Tango in the Desert | Dogs in hammocks
4~ Navigations: How sixty-five 5th graders changed everything for the better.
Tension is the enemy of movement.
The first time I heard this phrase was from Brigitta Winkler when she was in the studio working with us. I had also hired her expertise to learn how to be a better guide in tango. It was a game changing experience. She introduced me to Steve Paxton, an an experimental dancer and choreographer most known for developing contact improv. It was the same day he passed away, February 20, 2024. We warmed up as dancers using his dancing spine exercise.
It changed me.
I had already been challenged by Brigitta in May of 2023, when we first met and became friends, that I was missing my full potential as a dancer because I was exploring the dance only as I had been taught.
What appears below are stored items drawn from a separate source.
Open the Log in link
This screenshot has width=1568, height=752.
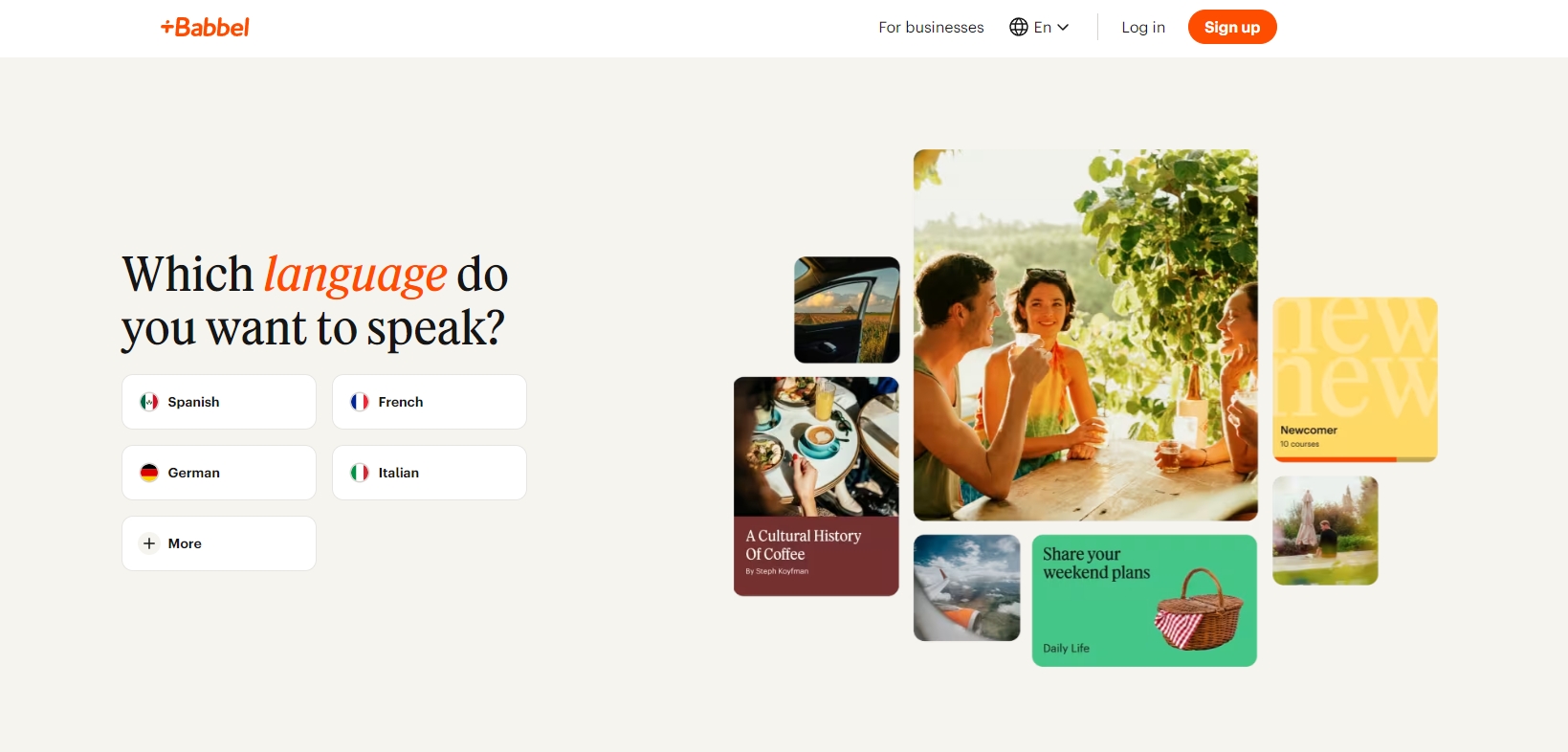(x=1143, y=27)
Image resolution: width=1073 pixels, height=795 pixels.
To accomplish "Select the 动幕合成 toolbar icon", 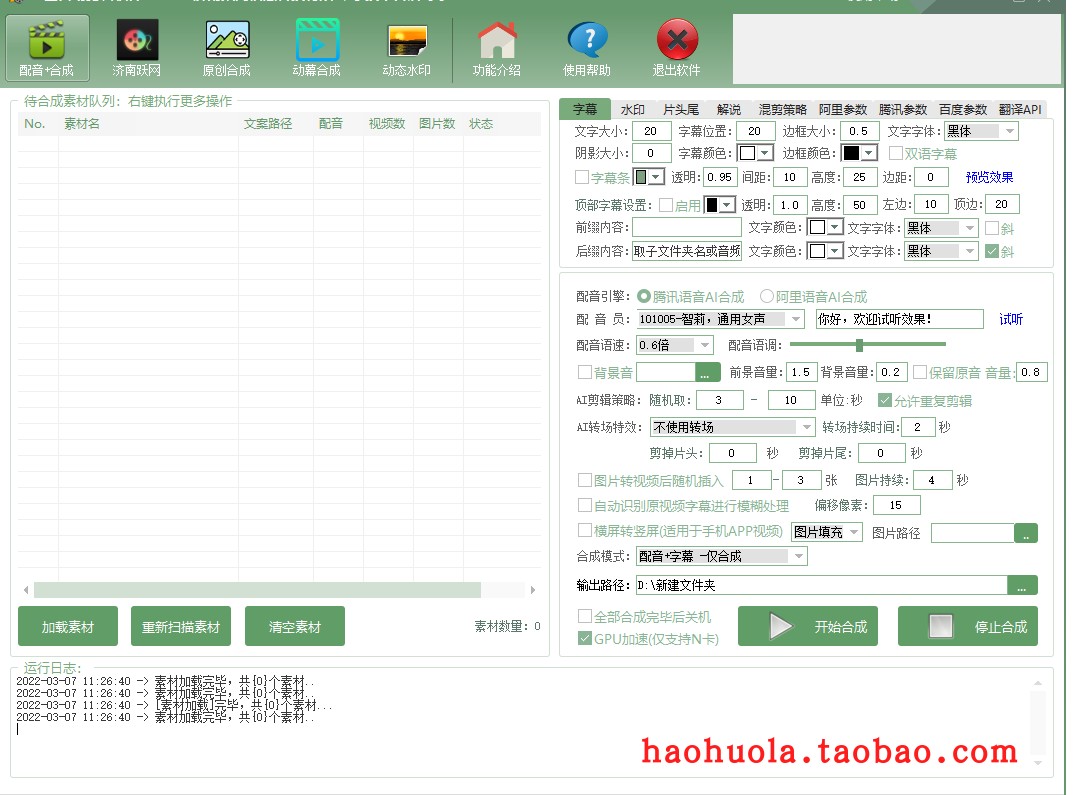I will click(x=317, y=47).
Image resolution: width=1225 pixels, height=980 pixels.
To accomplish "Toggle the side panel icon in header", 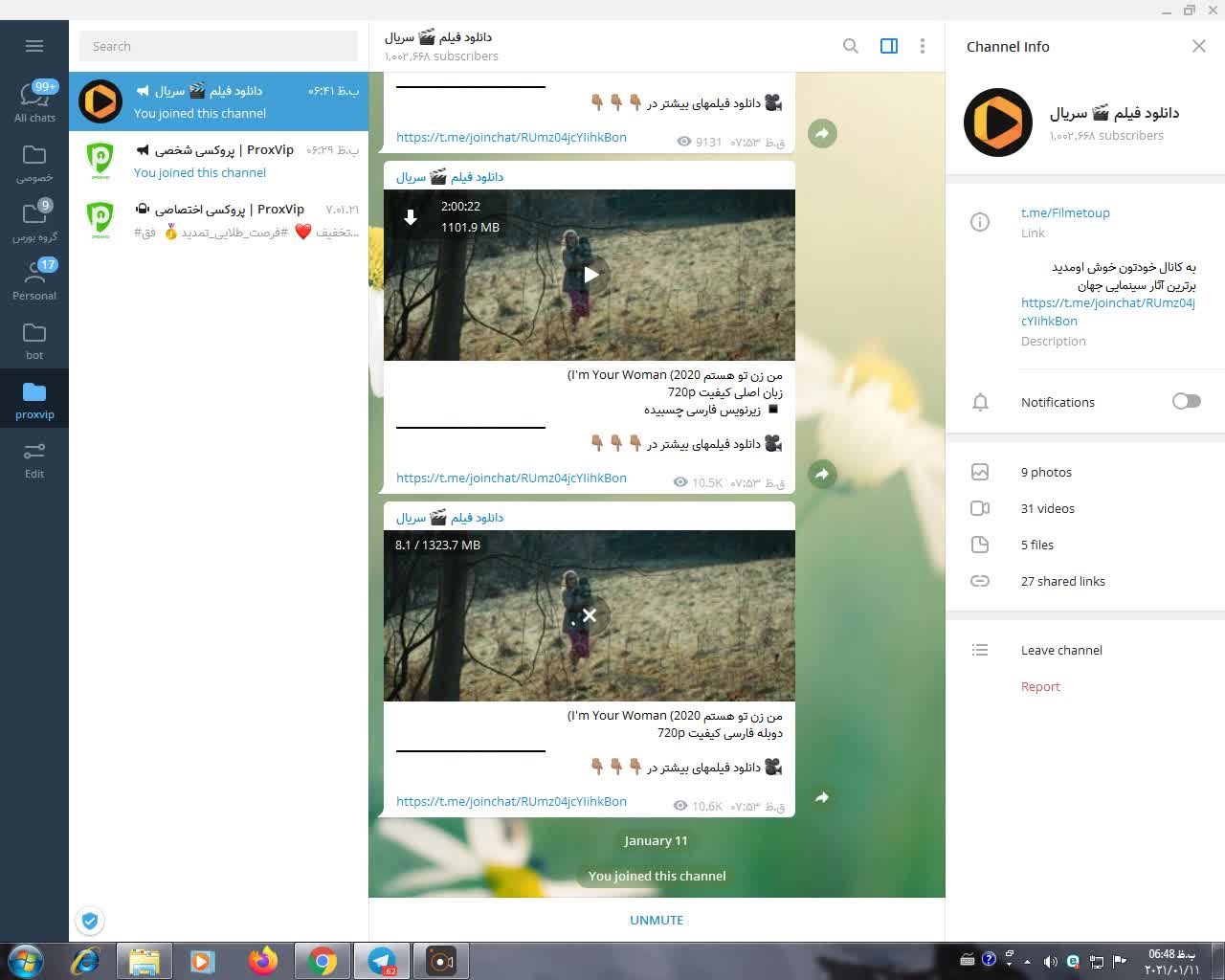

I knew it to be true the instant she had the professional compassion to say it to me. I respect her and her honesty, immensely. It was the first time I felt spoken to as a dancer, pursuing Tango as an art-form, as a human, as an explorer of movement and potential. It opened the gateway to seeking with curiosity ways to correlate the music, the lyrics, feelings, emotions, sentiment, human codes, contexts, sense of being, sense of place and how to find the walking harmony between two humans collaborating in a ronda of other humans also in (hopefully) unplanned movement.
Dancing the spine
The way Brigitta introduced us that day, February 20th, was gathering ourselves into a circle and centering ourselves, individually, over our own relaxed feet. The exercise entailed roaming through our own bodies, exploring where tension may be found and releasing this inhibition into the floor by imagining our spines dancing between our feet. Key word is between, not over one foot. This video link shows it beautifully.
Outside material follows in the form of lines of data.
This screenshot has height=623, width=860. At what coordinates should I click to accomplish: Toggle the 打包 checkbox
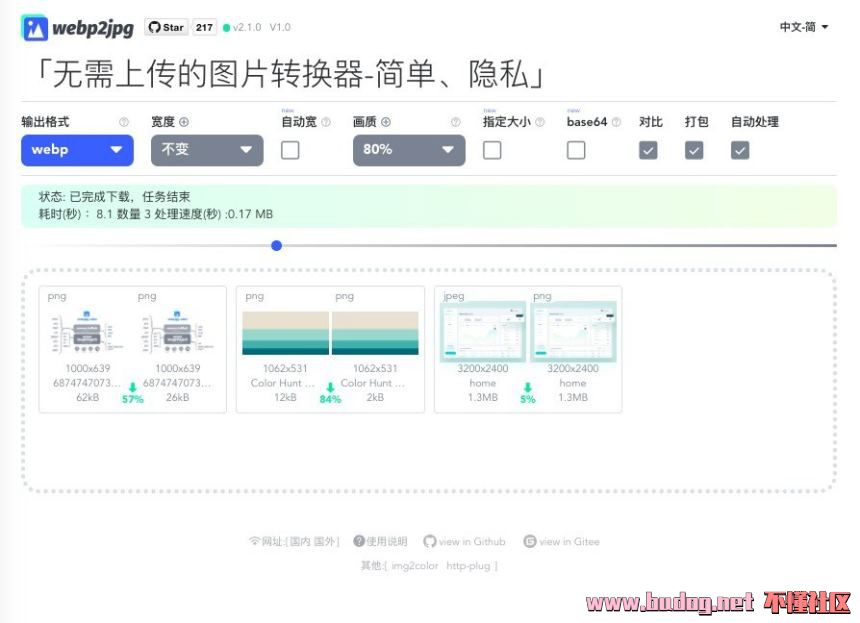pos(694,150)
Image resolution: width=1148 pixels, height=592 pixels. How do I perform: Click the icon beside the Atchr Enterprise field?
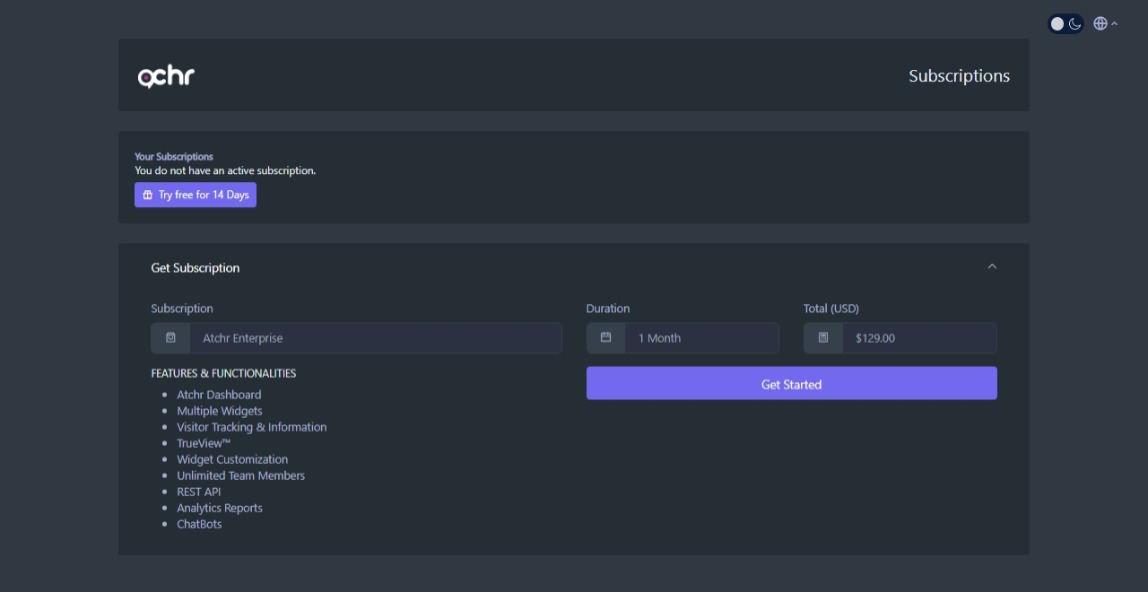171,338
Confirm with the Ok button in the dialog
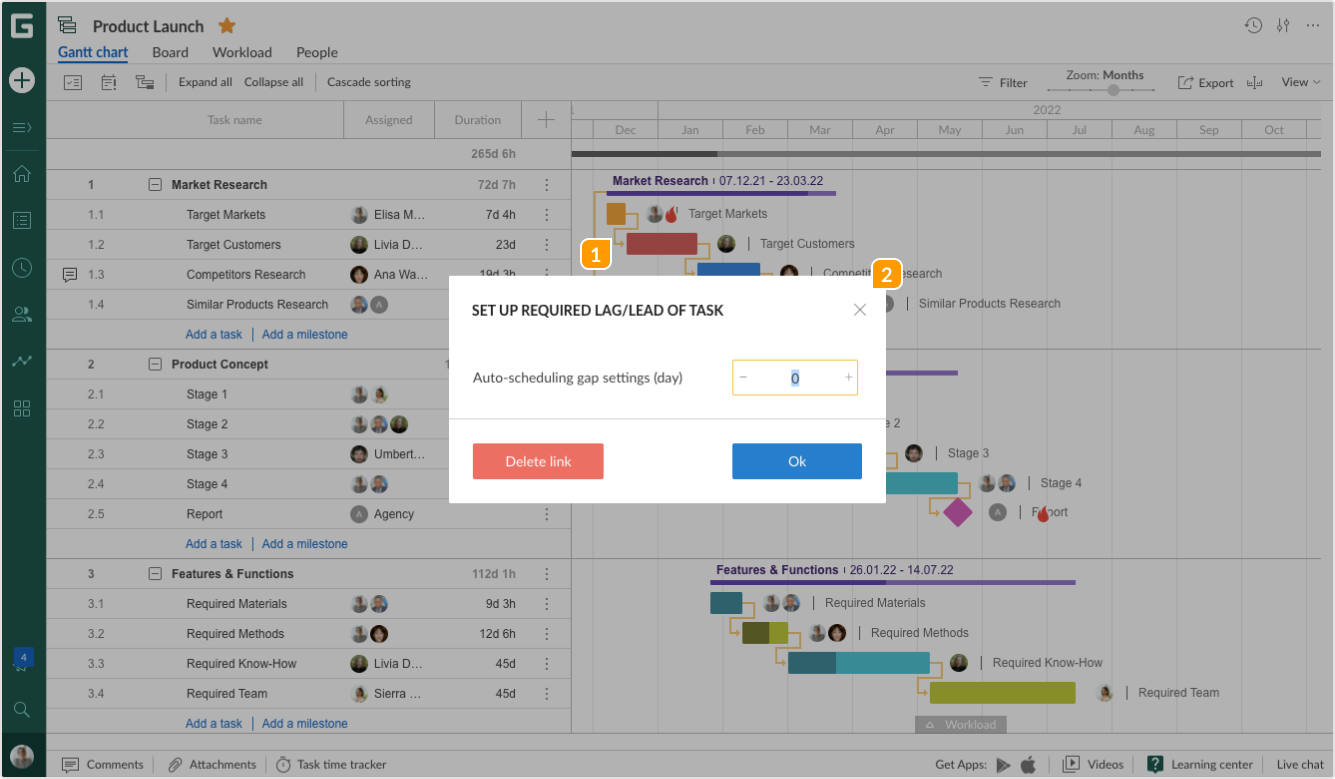Viewport: 1335px width, 779px height. 796,461
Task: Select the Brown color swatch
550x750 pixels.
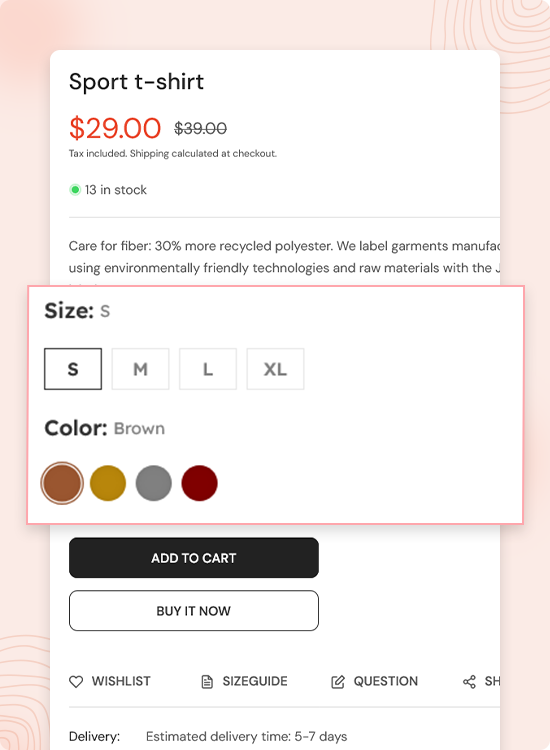Action: tap(62, 483)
Reflecting nature –natural movement– Small Dance is a unique and succinct example of this idea. (YouTube Link).
Essentially we want to seek natural movements in Tango. To do so we need curiosity, exploration and self-awareness while we seek the tools to help us liberate our bodies from negative tension (restrictive tension). There is good tension, but I prefer to harness this in select moments of: coiling, spiraling, gathering into suspension and dropping into pre-motion (aka “the drop” which is a boss term coined by two nyc dancers, Thuy and MV). We will dive into these ideas in the weeks ahead.
But first, the spines need to be liberated… and the hips!
In the video link “Small Dance” those micro-movements are attainable because the body (spine and hips, especially) are liberated and working as one being. I use this exercise in classes to help us, as dancers, get into our own bodies, leave the day behind, connect ourselves with the ground (not the surface of the floor –sink deeper in) and then we physically connect with the persons to our left and right and thusly we are connected with the entire ring of dancers. The result is a sea-like flow… or like the reeds flowing in the breeze in harmony like in the Steve Paxton video clip… each one of us is still rooted to the earth, but still dancing in unison above it.
Begin by centering yourself over your soles.
Bring a small place on your body together that is under your sacrum, below your pelvis. For me on my body it is a tiny sliver of connection, una caricia (like a caress) between the inside of both of my heels. They lightly touch. Maybe for you it will be somewhere near your knees or perhaps the upper thigh… all that matters is that we find a point of light connection that feels like a breeze that can trigger in our brain –a comfort– that we are centered underneath us. There needs to be a physical connection for the nervous system to understand and relay to our minds “I know where I am because I can feel the connection.” Because I can feel that little caress on the sides of the heels touching, specifically it is the flexor retinaculum of the foot which covers the tibial nerve which sends clear messages to my mind that the eyes cannot express. I know where I am and know I am centered and then and only then can I honestly communicate with my partner.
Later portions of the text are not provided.